NGINX – Can NGINX ‘proxy_cache_valid’ Be Relative to Last-Modified

cachehttp-headersnginxreverse-proxyvideo streaming

I've been beating my head against the wall trying to get live DASH and HLS video streams to be cached correctly by an NGINX caching HTTPS reverse-proxy server.

My current thinking is that my main problem may be that the NGINX proxy_cache_valid directive appears to be relative to when the file entered the cache. What I think I need is for cache retention to be relative to the Last-Modified header field. NGINX provides access to this via sub_filter_last_modified on and $upstream_http_last_modified, but I haven't yet found how to get "Last-Modified + 10 seconds" set as the cache expiration time.

  1. Is there a way to set proxy_cache_valid to "Last-Modified + 10 seconds"?

Another possible approach I found is for the backend to provide the X-Accel-Expires header field with a @ (ref: http://nginx.org/en/docs/http/ngx_http_proxy_module.html#proxy_cache_valid).

  1. Is X-Accel-Expires the "most correct" way for NGINX to cache real-time media content?

  2. Are there other, better ways I should investigate?

Thanks, in advance. (This is my third bite at this apple, my prior questions being too vague and clueless to get useful answers.)


Some background / overview / context for those unfamiliar with Live video streaming over HTTP:

The video flow starts with an MPEG Transport Stream (TS) provided by a digital TV tuner (ATSC @ 1080i) that is fed to an MPEG transcoder (ffmpeg with hardware assist) that in real-time generates 3 resolutions (720p, 480p, 360p) in CBR (Constant Bit Rate) that are then fed to a packager (e.g., GPAC or Shaka) that generates the dynamic media files (manifests/playlists + audio + video) for bandwidth-adaptive streaming (e.g., fading WiFi causes the resolution to decrease, which will automatically increase when bandwidth improves).

New file sets are created every 2-10 seconds (the "segment time"), depending on how the packager is configured; we're presently using 10 second segments to minimize the number of transfers, though we hope to eventually go to 2 seconds to minimize latency. All these files are served up by NGINX via a simple page listing the available live streams.

To give you an idea of the scale, a single 1080i input generates 3 CBR streams, each of which gets packaged as DASH and HLS, for 6 output streams created from each input stream. In total, the packager outputs 10 files every 10 seconds for each 1080i input. With 24 1080i inputs (not uncommon in many cities), that's 240 new files every 10 seconds, or 86,400 new files every hour. The cache is sized for 1 minute of history, or 1,440 media files (<1 GB).

The video and audio segment files (which contain MPEG data) are created with unique names, so letting them LRU out of a full cache is no problem. But the DASH manifests and HLS playlists are formatted text files that are rewritten every segment time (to list the new audio and video segment files), so the manifests/playlists must be replaced when updated.

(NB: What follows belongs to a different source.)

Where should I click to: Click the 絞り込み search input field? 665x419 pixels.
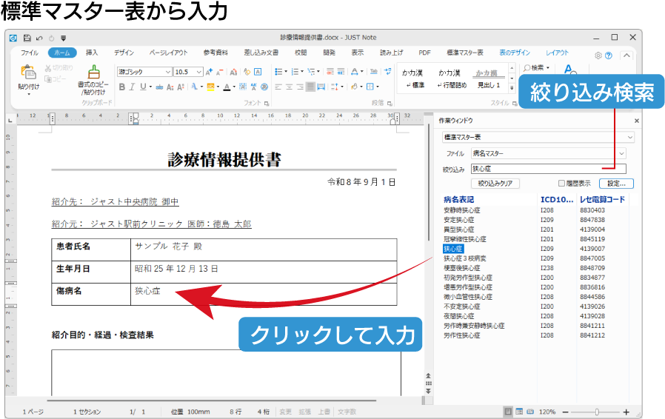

The tuner-trancoder-packager is great at its job, but it's not a great web server past a dozen clients, primarily due to the overhead of HTTPS. The external caching HTTPS reverse-proxy is needed to minimize this load, its job being to look like a single client no matter how many actual video users there are. However, the video users shouldn't be able to tell that the caching reverse-proxy is present, so having always-correct caching is vital.

I'm presently seeing video from the cache occasionally freeze, though it plays fine directly from the video server. HLS sooner than DASH, but both will freeze in 1-8 hours.

The video server and the caching reverse-proxy both run NGINX to leverage (tune/optimize) the combined feature set.

Best Answer

The best working example I found for an NGINX caching HTTPS reverse-proxy for streaming media servers was from here: https://docs.peer5.com/guides/use-nginx-as-wowza-cache/

It needed only minor modification for my specific environment.